Artist Shirley Woodson at home in Detroit surrounded by her art collection and many art books. Woodson loaned a work by Carrie Mae Weems for the recent Detroit Institute of Arts exhibition “Detroit Collects: Selections of African American Art from Private Collections.” | Photo by Kate Gowman, Courtesy DIA

 

BORN IN PULASKI, TENN., Woodson was only three months old when her family moved to Detroit. An artist, educator, art historian, and collector, Woodson first visited DIA for art extension classes. She was in junior high and continued attending every Saturday throughout high school.

“It was sort of my most favorite place to be. Whenever I left home, I wanted to go to the museum,” Woodson told Nichole Christian, who wrote about the artist’s life for “A Palette for the People: The Vibrant World of Shirley Woodson,” a monograph published the Kresge Foundation last year.

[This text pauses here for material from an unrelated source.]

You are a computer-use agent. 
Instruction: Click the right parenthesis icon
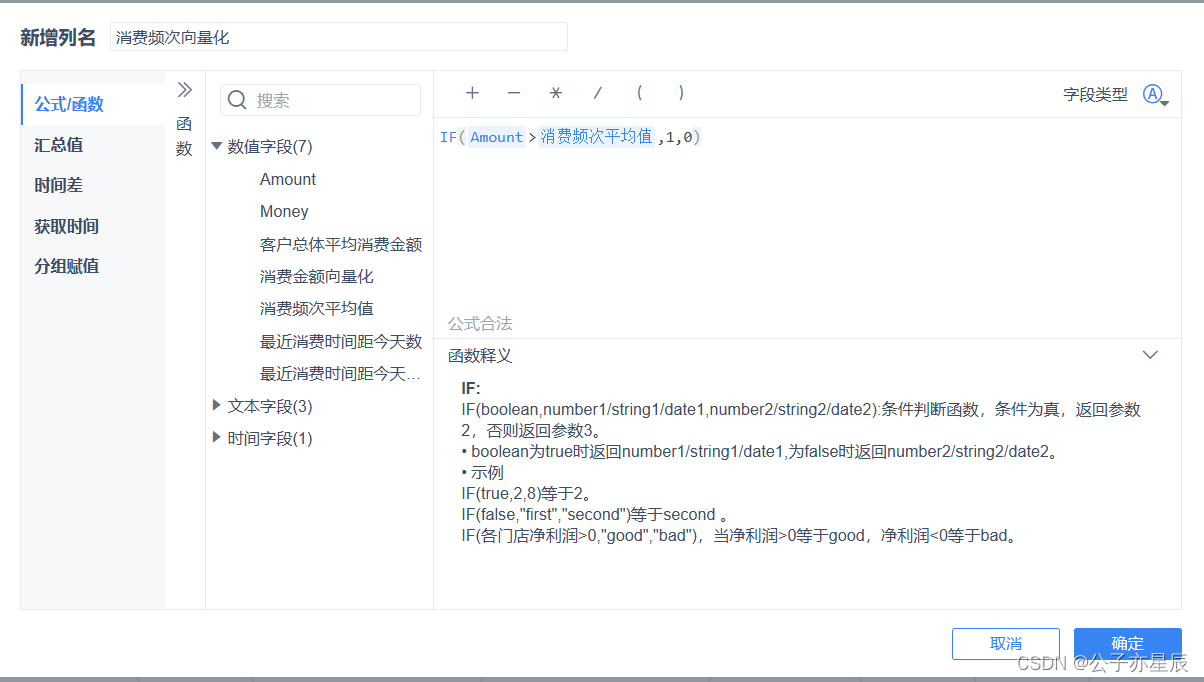pos(681,93)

Woodson went on to attend Wayne State University in Detroit where she received a BFA (1958) and later earned an MFA (1965). In the interim period between degrees, she pursued graduate studies in painting and art history at the School of the Art Institute of Chicago, learning alongside sculptor Richard Hunt. She also went to Europe, where she studied in Paris, Rome, and Stockholm.

After completing her studies, Woodson became a career educator, teaching students from primary school to college and also shaping curriculum. From 1966 to 1992, she was an art education specialist in Michigan’s Highland Park School District in the Greater Detroit area. At Wayne State University, her alma mater, she served as a professor of art education (1996-2000). Her final assignment was with the Detroit Public Schools, where she was supervisor of fine arts beginning 1992, until her retirement in 2008.

Shirley Woodson on her early experience with the Detroit Institute of Arts: “It was sort of my most favorite place to be. Whenever I left home, I wanted to go to the museum.”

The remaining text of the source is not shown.